Homepage der Gemeinde Blankenhain

Verkehr

Die Bundesstraße 85 und die Landstraße 1060 führen durch Blankenhain. Der nächste Autobahnanschluss auf die A4 ist rund zehn Kilometer nordöstlich bei Mellingen. Die Busse des Öffentlichen Nahverkehrs verbinden die Stadt mit den umliegenden Gemeinden und fahren bis Weimar, Apolda oder Erfurt. Einen Bahnhof gibt es seit 1967 nicht mehr, die nächste Station ist aber nur gut sechs Kilometer nördlich in Bad Berka. Der nächstgelegen Flughafen ist in Erfurt, gut 30 Autominuten nordwestlich.

Wirtschaft

Blankenhain ist eine Kleinstadt, die eher landwirtschaftlich geprägt ist. Dass hier auch Weimarer Porzellan hergestellt wird, ist relativ unbekannt. Der größte Arbeitgeber ist allerdings mit über 200 Mitarbeitern die "Grafe Advanced Polymers GmbH", ein Spezialist in der Modifizierung thermoplastischer Kunststoffe. Fast ebenso viele Arbeitnehmer beschäftigt die HELIOS Klinik. Viele Blankenhainer arbeiten jedoch in den umliegenden größeren Städten wie Weimar oder Jena.

Bildungseinrichtungen

In der Gemeinde gibt es zwei Kindertagesstätten, eine Grund-, eine Regel- und eine Förderschule.

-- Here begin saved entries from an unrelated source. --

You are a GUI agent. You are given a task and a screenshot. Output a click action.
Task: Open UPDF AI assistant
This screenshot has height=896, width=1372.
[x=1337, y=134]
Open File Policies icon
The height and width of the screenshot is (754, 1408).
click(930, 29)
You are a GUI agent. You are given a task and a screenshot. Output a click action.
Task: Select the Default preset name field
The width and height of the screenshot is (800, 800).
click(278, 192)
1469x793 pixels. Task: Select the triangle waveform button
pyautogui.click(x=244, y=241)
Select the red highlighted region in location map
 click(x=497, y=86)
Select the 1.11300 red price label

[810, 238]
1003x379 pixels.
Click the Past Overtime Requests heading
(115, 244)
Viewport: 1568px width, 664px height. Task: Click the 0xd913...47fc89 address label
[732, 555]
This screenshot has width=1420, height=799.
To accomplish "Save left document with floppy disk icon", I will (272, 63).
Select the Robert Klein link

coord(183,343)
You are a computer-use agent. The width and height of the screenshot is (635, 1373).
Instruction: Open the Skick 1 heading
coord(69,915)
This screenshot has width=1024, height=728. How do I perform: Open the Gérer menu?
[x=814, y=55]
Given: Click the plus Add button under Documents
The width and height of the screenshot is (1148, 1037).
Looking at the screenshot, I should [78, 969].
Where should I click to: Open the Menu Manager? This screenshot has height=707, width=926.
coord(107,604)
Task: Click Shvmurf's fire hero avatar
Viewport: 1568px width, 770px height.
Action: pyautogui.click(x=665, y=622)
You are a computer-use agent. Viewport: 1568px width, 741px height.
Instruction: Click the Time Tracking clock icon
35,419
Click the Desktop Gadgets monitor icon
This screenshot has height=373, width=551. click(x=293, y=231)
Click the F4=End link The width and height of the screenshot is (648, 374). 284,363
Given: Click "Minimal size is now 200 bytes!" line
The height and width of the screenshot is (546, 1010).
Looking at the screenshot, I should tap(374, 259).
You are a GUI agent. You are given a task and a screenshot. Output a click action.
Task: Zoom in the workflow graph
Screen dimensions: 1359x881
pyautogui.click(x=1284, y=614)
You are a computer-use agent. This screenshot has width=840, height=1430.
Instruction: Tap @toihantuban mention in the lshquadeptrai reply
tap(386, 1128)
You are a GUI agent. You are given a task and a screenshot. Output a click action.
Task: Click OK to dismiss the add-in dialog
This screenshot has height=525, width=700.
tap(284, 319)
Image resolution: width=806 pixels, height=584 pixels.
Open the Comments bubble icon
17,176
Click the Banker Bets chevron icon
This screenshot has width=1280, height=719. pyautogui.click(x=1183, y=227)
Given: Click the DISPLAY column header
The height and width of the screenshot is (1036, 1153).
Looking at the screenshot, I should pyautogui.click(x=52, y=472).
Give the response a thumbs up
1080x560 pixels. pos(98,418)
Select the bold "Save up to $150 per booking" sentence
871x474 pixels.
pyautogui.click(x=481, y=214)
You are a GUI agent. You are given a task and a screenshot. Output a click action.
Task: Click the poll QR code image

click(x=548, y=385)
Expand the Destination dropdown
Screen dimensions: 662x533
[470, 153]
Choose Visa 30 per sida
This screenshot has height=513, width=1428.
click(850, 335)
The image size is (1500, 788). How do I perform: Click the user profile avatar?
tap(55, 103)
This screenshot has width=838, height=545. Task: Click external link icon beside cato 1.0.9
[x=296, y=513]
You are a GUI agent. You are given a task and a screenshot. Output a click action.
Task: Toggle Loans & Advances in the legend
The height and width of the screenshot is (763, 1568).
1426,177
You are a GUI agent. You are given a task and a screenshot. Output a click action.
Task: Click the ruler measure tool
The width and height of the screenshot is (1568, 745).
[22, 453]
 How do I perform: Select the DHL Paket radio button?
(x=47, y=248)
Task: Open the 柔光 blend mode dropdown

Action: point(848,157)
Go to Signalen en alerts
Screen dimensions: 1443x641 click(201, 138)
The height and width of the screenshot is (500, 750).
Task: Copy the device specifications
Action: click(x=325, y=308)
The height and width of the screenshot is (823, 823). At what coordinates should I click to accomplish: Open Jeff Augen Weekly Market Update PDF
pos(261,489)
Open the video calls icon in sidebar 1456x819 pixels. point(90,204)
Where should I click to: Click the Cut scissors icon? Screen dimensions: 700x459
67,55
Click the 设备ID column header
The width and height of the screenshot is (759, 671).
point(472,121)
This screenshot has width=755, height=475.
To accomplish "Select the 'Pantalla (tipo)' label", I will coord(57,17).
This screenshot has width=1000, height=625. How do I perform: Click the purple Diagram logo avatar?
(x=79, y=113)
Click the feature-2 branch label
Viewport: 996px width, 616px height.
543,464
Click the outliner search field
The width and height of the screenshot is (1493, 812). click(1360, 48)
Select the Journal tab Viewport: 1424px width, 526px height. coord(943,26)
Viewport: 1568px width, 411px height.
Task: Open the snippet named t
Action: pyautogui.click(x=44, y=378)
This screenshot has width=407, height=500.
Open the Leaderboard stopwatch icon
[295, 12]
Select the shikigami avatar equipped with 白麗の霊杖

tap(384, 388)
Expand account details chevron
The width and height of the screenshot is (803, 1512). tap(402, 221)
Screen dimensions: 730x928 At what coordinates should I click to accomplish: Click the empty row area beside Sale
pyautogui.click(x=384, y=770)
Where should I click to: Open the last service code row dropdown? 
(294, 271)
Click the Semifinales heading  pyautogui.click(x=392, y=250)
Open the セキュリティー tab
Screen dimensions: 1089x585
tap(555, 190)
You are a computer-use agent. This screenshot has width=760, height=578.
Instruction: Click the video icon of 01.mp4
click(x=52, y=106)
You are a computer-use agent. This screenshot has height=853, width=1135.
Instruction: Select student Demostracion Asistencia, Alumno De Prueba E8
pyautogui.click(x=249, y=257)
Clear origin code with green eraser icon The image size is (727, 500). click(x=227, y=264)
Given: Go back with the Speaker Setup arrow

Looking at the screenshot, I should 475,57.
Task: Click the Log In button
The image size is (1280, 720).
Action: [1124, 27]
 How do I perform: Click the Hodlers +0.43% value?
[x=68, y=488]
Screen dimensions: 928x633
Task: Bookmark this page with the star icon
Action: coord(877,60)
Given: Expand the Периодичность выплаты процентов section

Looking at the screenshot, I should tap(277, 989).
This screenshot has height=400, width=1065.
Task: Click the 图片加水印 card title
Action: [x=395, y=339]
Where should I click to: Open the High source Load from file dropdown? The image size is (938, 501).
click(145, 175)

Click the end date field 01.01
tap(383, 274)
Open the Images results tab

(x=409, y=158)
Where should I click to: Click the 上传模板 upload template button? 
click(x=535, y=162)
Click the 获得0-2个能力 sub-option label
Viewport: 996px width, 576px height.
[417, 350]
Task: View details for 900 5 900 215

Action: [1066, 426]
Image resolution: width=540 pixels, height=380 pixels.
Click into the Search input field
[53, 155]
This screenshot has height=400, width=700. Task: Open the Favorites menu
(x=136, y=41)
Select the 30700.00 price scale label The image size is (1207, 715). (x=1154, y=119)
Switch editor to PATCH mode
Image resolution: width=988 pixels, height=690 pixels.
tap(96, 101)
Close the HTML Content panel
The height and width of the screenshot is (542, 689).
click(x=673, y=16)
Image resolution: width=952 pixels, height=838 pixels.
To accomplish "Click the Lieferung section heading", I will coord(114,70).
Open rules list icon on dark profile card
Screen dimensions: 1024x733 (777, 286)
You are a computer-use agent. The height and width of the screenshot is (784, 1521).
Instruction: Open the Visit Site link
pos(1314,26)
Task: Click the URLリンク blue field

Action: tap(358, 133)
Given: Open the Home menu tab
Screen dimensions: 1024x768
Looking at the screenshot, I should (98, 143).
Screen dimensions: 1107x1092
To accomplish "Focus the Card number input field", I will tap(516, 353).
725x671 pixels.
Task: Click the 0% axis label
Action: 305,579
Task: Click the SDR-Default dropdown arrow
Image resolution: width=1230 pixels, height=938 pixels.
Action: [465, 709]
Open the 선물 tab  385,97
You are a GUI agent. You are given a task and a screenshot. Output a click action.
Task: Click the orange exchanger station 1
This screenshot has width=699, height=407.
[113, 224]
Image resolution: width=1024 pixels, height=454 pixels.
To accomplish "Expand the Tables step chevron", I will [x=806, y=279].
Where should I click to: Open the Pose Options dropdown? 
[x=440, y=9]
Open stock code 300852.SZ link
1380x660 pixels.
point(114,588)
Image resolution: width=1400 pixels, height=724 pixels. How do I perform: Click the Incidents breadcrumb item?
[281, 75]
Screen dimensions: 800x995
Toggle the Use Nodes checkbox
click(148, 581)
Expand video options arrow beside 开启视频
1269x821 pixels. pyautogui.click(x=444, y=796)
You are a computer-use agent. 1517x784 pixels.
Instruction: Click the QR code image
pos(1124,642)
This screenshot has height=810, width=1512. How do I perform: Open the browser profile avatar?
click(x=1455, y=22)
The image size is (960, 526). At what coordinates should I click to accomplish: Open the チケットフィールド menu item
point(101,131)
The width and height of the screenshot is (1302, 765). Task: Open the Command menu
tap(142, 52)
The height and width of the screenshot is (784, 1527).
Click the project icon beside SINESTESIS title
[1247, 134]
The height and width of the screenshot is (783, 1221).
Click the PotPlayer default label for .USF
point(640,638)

Für einen höheren Schulabschluss müssen die Jugendlichen nach Bad Berka aufs Gymnasium fahren. Wer als Erwachsener zur Beispiel eine Fremdsprache lernen möchte, kann dies an der örtlichen Volkshochschule.

Kultur

Die Stadt wird beherrscht vom Blankenhainer Schloss, eine ungewöhnliche, unregelmäßig oval angelegte Rundburg aus dem 7. Jahrhundert. Nach einem großen Brand wurde das Gebäude im 17. Jahrhundert erneuert. Das Schloss ist nicht nur optisches Zentrum der Stadt sondern auch ihr kulturelles. Im äußeren und inneren Schlosshof finden kleinere Veranstaltungen statt, wie etwa das Schlossfest im September oder der Adventsmarkt. Für größere Theaterinszenierungen oder Konzerte muss man allerdings nach Weimar, Jena oder Erfurt fahren. Sehenswert sind in der Stadt auch die spätgotische Kirche St. Severin und die als Kapelle gebaute St. Annenkirche, auch Nonnenkirche genannt.

Freizeit

Die Hügel und Täler der Umgebung bieten viele Freizeitmöglichkeiten. Besonders beliebt ist die Radwanderroute durch den Kohlegrund nach Bad Berka, die auf den Ilmradwanderweg führt. Wer gerne schwimmt, kann im Sommer ins Erlebnisbad gehen. Hier gibt es einen Einschwimmkanal, eine Wasserkanone, Unterwassermassegedüsen und eine 19 Meter lange Rutsche – alles unter freiem Himmel. Das Färber- und Handwerkerfest Ende August im Ortsteil Neckeroda, auf dem viele Handwerk-Gegenstände angeboten werden, ist ein Besuchermagnet geworden. Liebhaber des Weimarer Porzellans sollten den Werksverkauf in der Porzellanmanufaktur an der Christian-Speck-Straße besuchen. Nach Voranmeldung finden dort auch Führungen und Porzellanmalkurse statt.

Ausflugsziele

Nach Weimar, der viertgrößten Stadt Thüringens, sind es nur 17 Kilometer Richtung Norden. Hier gibt es Kultur satt. Neben den ehemaligen Wohnhäusern von Goethe und Schiller, sind auch das Bauhaus-Museum und die Herzogin-Anna-Amalia-Bibliothek interessant. 32 Kilometer östlich liegt die Universitätsstadt Jena, wo unter anderem die Optischen Werke von Carl Zeiss und die Glasfabrik Schott stehen. Außerdem gibt es mehrere Theaterbühnen. In der Landeshauptstadt Erfurt, 32 Kilometer nordwestlich, führt die mit Fachwerkhäusern bebaute Krämerbrücke über einen Seitenarm der Gera. Im Erfurter Dom sollte man sich das gut erhaltene mittelalterlich Chorgestühl ansehen und die spätgotischen Glasfenster.